What work is he doing that he can earn that kind of money in a weekend? That's more than some adults earn in a week

That's more than I earn in a month (albeit part time!).

godmum56 · 19/04/2024 16:57

InTheShallowTheShalalalalalalalow · 19/04/2024 13:26

Why on earth should this lad not be allowed his own shoes, phone, laptop etc at his own home?

"Sorry son, you're not allowed to wear anything that cost over £50 here in case it upsets someone that I decided to move into your home"

That's absolutely ridiculous.

This.

Nicole1111 · 19/04/2024 16:59

I can totally understand how hard it would be for a young person to feel that they are missing out. With that in mind her dad should be supporting her by improving his own situation if he wants her to have more, and chatting with her about the value of hard work/money etc. Instead it looks like when you spoke to your dp and he suggested it’s for your ex to resolve the situation you found the cause of this girl’s entitlement for more while doing nothing for it.

InterIgnis · 19/04/2024 17:02

NonPlayerCharacter · 19/04/2024 16:37

I was responding to the person who was a perfect child and never once acted up to an effective step sibling getting a better lifestyle than they did, in a situation they didn't choose, at the wise, ripe old age of 13.

Yes, there are reasons for this discrepancy, of course the son's father doesn't have to pay for the girl or restrict his spending on his son and yes, the girl needs some parenting to help her reconcile this. But it was always a poor show to expect a child of that age to respond to a situation like this - which she didn't create - as if she were the Dalai Lama. Her father clearly doesn't model a good reaction either.

But even if he did, isn't anyone else a bit tired of adults choosing a situation that suits them and then calling the children brats and crapping on them because they don't respond with a wisdom and serenity that plenty of people 30 years older don't possess - often including the parents?

Edited

Every person that behaves badly has a reason for it, whether you personally consider the reason to have weight or not. Understanding why provides context, but it doesn’t excuse it nor lessen the impact of said behaviour on others. Bratty behaviour is bratty behaviour, and I see no problem with recognising it as such.

I don’t think not being jealous is ‘perfect’ - some people genuinely are less inclined to jealousy than others, and there are also those that may be jealous, but have been taught that said emotion is something they have to manage (and how to do so) rather than something everyone around them is obliged to pander to.

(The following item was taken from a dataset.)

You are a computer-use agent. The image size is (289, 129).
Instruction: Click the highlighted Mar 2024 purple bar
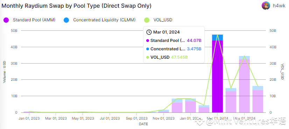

She’s behaving in a shitty way, same as the adult posters you reference also behave in a shitty way based on misguided sense of entitlement. Unfortunately if there is no intervention now it’s very likely she will grow into one of those adults.

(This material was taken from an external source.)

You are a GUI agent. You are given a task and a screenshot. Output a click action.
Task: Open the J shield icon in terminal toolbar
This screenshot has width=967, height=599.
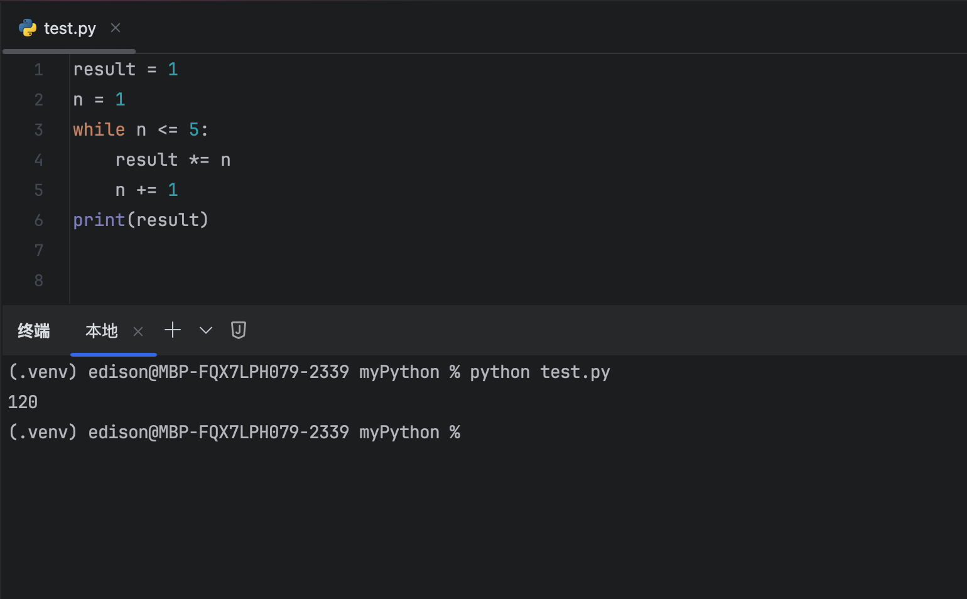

RawBloomers · 19/04/2024 17:04

A very sharp conversation with DP about the absurdity of his expectations might make him pull his socks up in relation to your Ex funding his DD, but I doubt it.

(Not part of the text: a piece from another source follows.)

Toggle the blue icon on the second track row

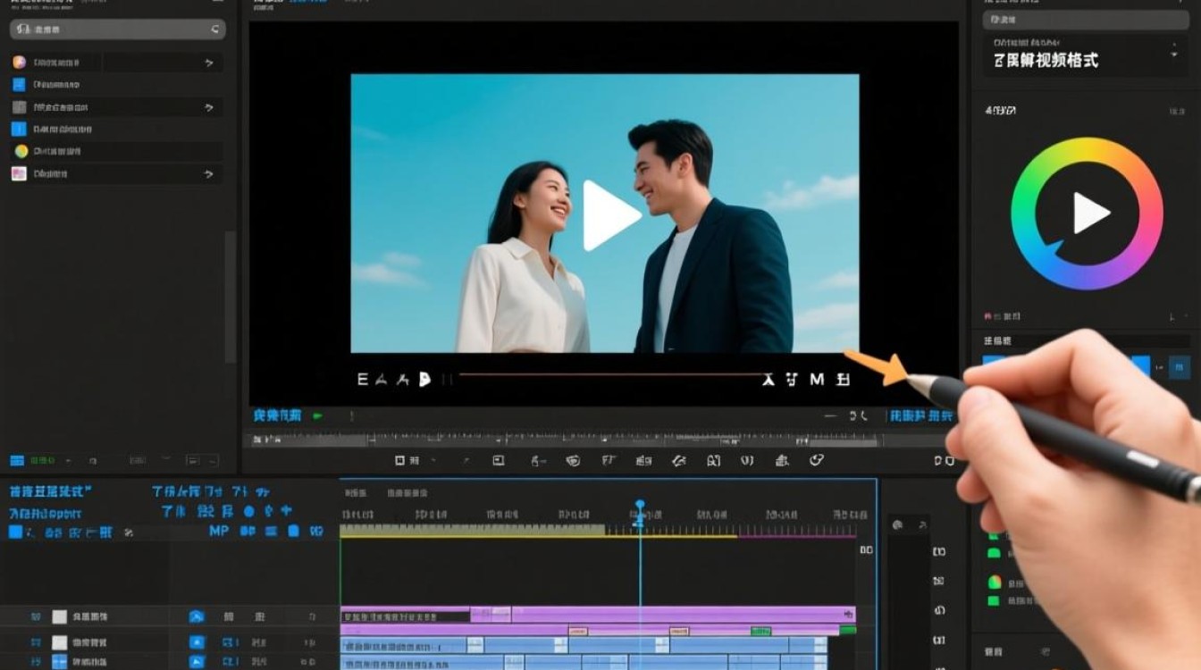(x=197, y=641)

I do see why it would be hard for DSD to see the disparity, but her attitude in general makes it difficult to be too sympathetic. And your DS isn’t doing anything wrong, it would be unfair to change what he has access to in order to appease your DP.

Is the relationship working out otherwise, OP? Is your DP pulling his weight in the house financially and with housework?

I ask because he seems to feel entitled to your Ex’s money for his DD, he seems fine with her doing little around the house or to better her own life and you say he does nothing to increase his own income. So I’m wondering if he is actually a bit of a cocklodger himself?

zoemum2006 · 19/04/2024 17:07

Your poor DSD - I feel awful for her. Her mum is sofa surfing and her 'step brother' is getting £400 trainers?

We all know life is unfair but that's too brutal a disparity.

Halfemptyhalfling · 19/04/2024 17:07

Life isn't all about money - it's about who you are as a person, how you spend your time. Those are the lessons your household needs - otherwise it won't work.